# Norton equivalent help

Discussion in 'Homework Help' started by willhuang03, Nov 21, 2013.

1. ### willhuang03 Thread Starter New Member

Nov 17, 2013
3
0
Hi all,

I'm stuck on getting the right answer to the following problem:

It's asking me to convert the right circuit into the norton equivalent.

Here's the work that I've done.. but I can't get the right answer:
http://s18.postimg.org/mntlo8fsp/my_attempt.jpg

It would be great if someone can point me out where I went wrong.

Thanks!

2. ### WBahn Moderator

Mar 31, 2012
18,087
4,917
You start your analysis with the assertion that i2=0A. What is this based on?

3. ### willhuang03 Thread Starter New Member

Nov 17, 2013
3
0
My thought process was that since the circuit was being shorted, that all the current will go through the short, and none would go down R3.

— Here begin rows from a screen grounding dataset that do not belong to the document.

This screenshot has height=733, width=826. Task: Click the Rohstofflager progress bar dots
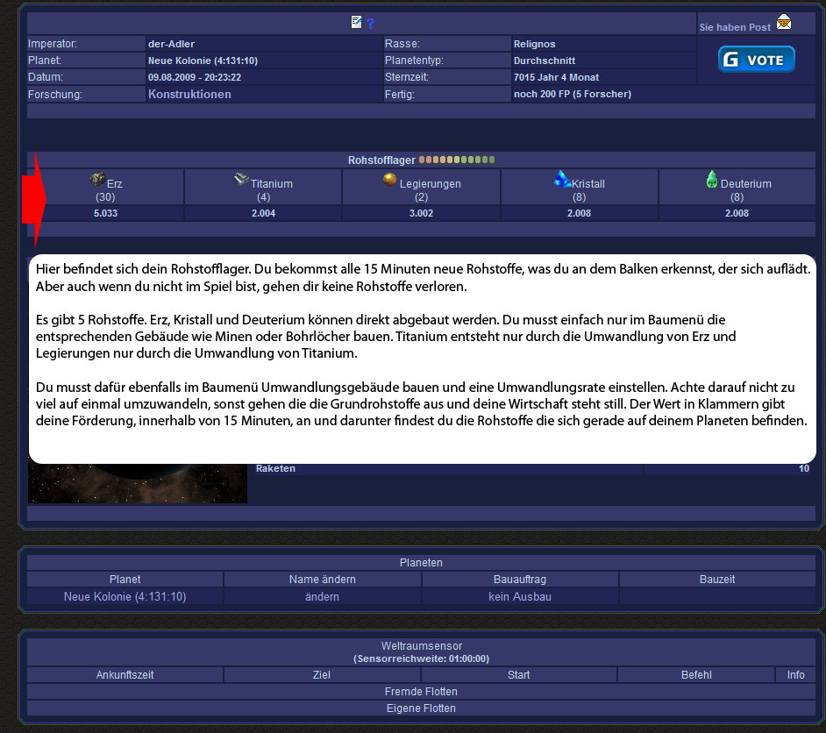(457, 160)
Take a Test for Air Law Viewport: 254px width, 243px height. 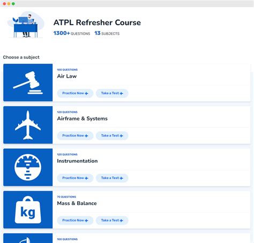click(x=112, y=93)
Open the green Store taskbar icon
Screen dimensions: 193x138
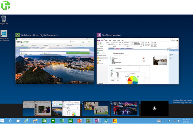coord(44,121)
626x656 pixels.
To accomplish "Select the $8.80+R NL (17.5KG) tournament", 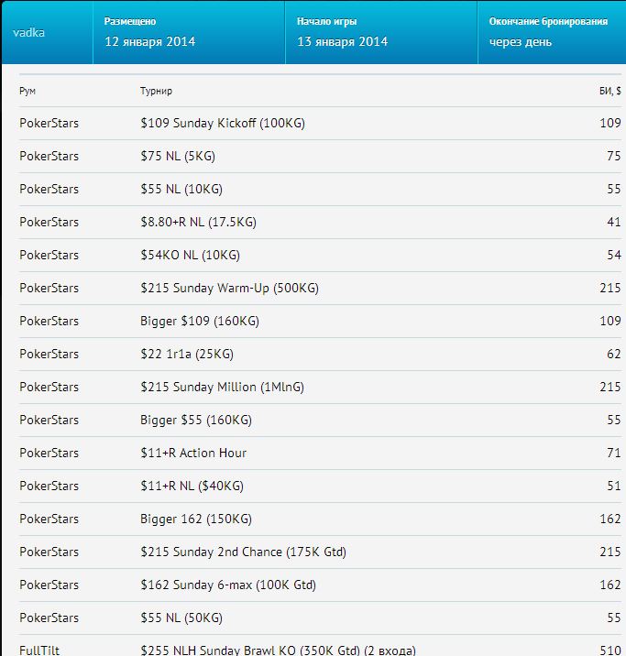I will point(198,222).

But when I think about it again.. would the dependent voltage source generate a current through R3?

4. ### WBahn Moderator

Mar 31, 2012
18,087
4,917
A reasonable, but wrong, conclusion. All the short does is impose the constraint that the voltage across it is 0V. It does NOT require that ALL the current go through it, just whatever current that must flow through it in order to impose the 0V constraint across it.

Yep.

willhuang03 likes this.
5. ### willhuang03 Thread Starter New Member

Nov 17, 2013
3
0
Thanks for the help! The explanation really helped me clear up on alot of problems I have with Norton equivalents!

6. ### shteii01 AAC Fanatic!

Feb 19, 2010
3,504
512
Do the Thevenin equivalent circuit. This will give you Vth in series with Rth. Then do source transformation, Vth with Rth in series becomes Current Source in parallel with Resistor.